Speaker
Description
Lattice Quantum Chromodynamics (LQCD) is the lattice discretization of QCD theory, the mathematically formulation that describes the strong interactions between elementary particles. It is based on complex numerical algorithms that comes from a similarity one by one among the path integral in statistical mechanics and the Markov chain in the Monte Carlo algorithm. Solving QCD theory with Monte Carlo simulations it has a large computational cost and often these kinds of simulations have to be done in supercomputer with high computation speed and power. In addition to the complexity of formulating the theory in lattice, the computational cost is increased by the fact that in order to be as close as possible to the continuous limit we have to do simulations in as large lattices as possible. For these purposes we bring in this paper a study that present the efficacity of FermiQCD software when it is used in parallel cores. This paper gives a very good start point for lattice QCD community that a very optimal way to win time and computational cost it is to use parallel simulations using the most appropriate software for such kind of calculations such as FermiQCD. In our paper, FermiQCD software testing was done with quenched quantum chromodynamics simulations, in SU(3) gauge calibrations.
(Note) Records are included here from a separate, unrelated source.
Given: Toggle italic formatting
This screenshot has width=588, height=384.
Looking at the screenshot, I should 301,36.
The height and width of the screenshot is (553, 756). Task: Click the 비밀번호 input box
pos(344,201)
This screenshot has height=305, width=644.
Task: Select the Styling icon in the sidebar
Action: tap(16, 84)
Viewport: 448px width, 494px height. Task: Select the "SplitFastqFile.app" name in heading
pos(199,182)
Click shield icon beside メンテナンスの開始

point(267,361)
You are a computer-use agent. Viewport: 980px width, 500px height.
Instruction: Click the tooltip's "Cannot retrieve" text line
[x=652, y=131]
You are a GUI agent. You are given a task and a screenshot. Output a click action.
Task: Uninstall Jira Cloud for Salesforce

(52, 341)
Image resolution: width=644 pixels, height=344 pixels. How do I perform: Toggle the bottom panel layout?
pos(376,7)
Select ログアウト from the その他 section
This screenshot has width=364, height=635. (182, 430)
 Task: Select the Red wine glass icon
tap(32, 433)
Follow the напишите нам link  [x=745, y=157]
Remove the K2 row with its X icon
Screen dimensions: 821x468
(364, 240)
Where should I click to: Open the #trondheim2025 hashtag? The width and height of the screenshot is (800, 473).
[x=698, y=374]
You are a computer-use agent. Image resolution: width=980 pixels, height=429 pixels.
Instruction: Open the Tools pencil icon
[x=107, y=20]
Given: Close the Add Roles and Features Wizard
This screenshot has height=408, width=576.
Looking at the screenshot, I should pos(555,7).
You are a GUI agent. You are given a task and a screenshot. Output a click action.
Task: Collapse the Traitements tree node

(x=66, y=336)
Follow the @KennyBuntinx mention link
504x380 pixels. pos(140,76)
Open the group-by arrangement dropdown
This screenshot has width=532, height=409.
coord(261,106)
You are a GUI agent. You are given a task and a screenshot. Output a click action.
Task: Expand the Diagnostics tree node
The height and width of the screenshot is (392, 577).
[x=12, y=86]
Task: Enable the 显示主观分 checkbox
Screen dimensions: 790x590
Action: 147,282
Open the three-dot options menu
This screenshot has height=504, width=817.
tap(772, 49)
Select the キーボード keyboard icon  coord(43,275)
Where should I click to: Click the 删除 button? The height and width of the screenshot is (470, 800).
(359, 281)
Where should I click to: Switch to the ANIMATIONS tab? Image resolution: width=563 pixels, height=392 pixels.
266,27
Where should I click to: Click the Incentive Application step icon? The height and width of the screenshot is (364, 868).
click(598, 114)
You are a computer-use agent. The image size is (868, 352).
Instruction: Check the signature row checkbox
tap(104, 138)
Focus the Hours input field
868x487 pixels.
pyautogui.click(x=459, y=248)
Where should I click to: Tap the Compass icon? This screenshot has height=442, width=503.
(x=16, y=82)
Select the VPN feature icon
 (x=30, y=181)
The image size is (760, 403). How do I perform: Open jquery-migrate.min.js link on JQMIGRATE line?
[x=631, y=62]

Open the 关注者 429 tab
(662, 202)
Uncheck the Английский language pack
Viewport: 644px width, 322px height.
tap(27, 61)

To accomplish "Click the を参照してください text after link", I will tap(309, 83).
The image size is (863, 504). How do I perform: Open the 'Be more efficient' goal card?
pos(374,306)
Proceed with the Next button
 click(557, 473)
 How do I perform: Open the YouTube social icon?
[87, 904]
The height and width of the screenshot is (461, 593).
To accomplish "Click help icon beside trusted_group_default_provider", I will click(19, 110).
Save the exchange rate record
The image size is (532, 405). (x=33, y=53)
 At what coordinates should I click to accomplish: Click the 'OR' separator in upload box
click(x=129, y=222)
One of the main advantages of FermiQCD over other libraries is the fact that it is based on a simple object-oriented programming structure as opposed to a "procedural" design. The results shows that this software is on of the optimal parallelized soft as for now in the research field of lattice QCD community. We found out that this software has a very good scaling for number of cores up to five. The computing time of the computation decreases exponentially with the increase of the number of processors used for a node, for a fixed lattice volume. All parallel simulations are done under High Performance Computing Project for South East European countries.